When working properly, veins are quite effective at pumping blood back to your heart. When you’re standing or generally upright, it’s an uphill battle for them though. Your veins have to work against gravity to return the blood to your heart, lungs, and other organs to dispose of the waste products your blood picked up along the way. To help the body transport blood against the force of gravity, there are valves within your veins that open to allow blood to move towards your heart and close to prevent it from flowing backward. When these valves weaken and fail, they become unable to prevent blood from flowing backward. This causes it to pool in the veins which can then cause them to bulge and twist.


There isn’t a 100% foolproof way to prevent varicose veins, but there are some lifestyle choices you can make to help reduce your risk of developing them. You can develop varicose veins anywhere you have veins, but they are most commonly found in the legs. The muscles in your legs act as pumps when they contract, helping blood move effectively through your veins. Being active and keeping your leg muscles toned can help provide your veins with the support they need to work properly. You can also make transportation easier by elevating your legs to allow blood to flow along with gravity. Beyond that, developing high blood pressure can take a toll on the elasticity of the walls of your veins and make you more susceptible to developing varicose veins. Your diet has a major role to play in your blood pressure, so focusing on eating a heart-healthy diet can help protect your cardiovascular system from damage.

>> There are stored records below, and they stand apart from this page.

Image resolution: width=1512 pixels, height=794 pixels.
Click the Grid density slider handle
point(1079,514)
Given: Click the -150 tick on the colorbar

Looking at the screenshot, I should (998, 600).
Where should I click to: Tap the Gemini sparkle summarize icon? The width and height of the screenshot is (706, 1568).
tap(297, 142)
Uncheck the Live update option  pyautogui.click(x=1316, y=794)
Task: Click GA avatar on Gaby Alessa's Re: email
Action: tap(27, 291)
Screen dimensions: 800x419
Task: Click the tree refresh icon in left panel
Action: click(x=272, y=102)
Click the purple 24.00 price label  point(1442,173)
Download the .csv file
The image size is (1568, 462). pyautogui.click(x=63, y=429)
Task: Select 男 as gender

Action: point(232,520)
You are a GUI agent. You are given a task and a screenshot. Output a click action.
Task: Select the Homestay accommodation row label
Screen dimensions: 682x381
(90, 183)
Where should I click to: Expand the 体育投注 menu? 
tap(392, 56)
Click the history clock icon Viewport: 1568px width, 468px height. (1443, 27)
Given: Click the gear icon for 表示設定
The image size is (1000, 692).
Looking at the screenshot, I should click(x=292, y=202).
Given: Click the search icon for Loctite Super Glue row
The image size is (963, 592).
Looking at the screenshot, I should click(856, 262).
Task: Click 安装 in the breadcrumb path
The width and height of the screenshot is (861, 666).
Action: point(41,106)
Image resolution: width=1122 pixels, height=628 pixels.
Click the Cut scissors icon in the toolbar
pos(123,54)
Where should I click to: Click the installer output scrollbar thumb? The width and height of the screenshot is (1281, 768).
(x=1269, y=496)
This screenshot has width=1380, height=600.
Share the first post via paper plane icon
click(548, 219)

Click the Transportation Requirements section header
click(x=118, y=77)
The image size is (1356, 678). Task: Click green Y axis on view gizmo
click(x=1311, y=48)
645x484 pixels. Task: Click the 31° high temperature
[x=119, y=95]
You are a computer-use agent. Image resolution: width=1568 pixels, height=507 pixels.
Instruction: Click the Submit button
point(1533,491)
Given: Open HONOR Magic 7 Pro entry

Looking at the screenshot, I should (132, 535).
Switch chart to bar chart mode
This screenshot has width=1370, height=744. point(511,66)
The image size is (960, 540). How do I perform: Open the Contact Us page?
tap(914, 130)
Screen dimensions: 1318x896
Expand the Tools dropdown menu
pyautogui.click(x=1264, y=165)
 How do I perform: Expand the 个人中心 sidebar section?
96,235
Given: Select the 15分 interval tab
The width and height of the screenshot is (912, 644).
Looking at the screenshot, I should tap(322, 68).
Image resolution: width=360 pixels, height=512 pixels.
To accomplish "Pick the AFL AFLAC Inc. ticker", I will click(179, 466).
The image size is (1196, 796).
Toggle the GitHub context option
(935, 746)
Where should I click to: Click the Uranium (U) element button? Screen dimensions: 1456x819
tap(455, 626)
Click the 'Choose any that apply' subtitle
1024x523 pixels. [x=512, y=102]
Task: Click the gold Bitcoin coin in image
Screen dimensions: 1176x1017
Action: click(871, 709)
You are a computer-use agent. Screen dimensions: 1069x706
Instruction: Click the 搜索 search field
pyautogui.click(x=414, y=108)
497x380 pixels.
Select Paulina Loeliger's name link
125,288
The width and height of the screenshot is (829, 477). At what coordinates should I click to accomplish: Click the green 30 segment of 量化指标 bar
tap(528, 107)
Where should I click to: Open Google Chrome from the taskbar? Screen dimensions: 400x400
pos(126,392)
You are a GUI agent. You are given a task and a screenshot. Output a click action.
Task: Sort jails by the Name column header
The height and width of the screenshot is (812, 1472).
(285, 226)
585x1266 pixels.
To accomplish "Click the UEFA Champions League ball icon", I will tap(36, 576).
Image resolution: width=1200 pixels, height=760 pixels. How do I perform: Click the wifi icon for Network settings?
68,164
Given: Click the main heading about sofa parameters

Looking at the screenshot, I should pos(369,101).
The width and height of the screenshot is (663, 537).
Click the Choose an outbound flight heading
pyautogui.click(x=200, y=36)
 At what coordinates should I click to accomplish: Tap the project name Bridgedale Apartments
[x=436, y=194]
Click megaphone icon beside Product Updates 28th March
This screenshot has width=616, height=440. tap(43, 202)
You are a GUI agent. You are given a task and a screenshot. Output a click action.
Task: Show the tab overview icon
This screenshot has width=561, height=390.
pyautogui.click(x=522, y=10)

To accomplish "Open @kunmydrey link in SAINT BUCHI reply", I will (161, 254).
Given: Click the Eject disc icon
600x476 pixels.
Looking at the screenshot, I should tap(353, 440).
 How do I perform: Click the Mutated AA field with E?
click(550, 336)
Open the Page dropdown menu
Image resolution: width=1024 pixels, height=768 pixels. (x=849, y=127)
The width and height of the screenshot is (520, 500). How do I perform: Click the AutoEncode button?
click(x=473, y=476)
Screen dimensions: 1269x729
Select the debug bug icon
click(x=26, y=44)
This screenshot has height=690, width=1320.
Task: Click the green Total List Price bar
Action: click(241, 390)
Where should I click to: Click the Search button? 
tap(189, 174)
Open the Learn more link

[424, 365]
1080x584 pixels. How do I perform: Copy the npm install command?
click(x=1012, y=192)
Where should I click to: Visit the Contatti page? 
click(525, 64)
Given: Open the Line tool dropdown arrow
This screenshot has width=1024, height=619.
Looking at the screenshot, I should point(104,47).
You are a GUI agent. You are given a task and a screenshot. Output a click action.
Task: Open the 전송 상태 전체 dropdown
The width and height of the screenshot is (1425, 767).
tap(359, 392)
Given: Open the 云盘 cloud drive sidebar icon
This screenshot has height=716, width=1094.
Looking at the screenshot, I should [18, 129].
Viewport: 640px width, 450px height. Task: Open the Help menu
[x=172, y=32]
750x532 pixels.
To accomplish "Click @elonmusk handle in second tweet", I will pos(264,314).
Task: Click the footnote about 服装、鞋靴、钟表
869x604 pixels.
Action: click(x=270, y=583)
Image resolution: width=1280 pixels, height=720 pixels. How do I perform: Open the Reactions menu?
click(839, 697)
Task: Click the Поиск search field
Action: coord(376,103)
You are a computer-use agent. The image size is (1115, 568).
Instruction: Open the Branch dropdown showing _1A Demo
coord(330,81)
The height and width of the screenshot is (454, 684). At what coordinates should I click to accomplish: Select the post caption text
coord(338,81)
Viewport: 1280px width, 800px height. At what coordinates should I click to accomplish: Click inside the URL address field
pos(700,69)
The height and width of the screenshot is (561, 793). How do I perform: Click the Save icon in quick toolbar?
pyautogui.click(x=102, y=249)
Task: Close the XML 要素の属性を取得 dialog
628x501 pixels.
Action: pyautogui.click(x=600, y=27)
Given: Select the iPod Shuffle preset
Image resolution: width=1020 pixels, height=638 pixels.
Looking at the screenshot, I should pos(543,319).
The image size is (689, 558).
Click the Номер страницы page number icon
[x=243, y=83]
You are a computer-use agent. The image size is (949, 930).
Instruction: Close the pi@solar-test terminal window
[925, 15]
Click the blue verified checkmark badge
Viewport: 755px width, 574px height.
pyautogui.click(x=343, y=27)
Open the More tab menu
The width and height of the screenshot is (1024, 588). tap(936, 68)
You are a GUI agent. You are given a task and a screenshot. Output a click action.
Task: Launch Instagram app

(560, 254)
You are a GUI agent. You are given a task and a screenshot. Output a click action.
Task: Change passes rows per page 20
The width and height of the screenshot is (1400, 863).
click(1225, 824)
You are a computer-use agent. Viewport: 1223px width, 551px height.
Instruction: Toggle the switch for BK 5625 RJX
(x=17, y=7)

Unfortunately, once varicose veins develop, they don’t go away on their own. The damage has been done, and while you may be able to decrease the symptoms you experience and reduce their appearance, you’ll need to have a treatment done to get rid of them. Fortunately, there are multiple treatment options available. Non-medical treatment options include wearing elastic bandages or compression stockings to provide extra support to the veins, as well as physical exercise and weight loss. Medical procedures such as laser therapy, sclerotherapy, radiofrequency ablation, and ambulatory phlebectomy have also proven to be effective treatment methods. Vein stripping is the surgical option if more intensive treatment is needed. Most varicose vein treatments are minimally invasive. Consult your doctor to help you decide which treatment method is right for you.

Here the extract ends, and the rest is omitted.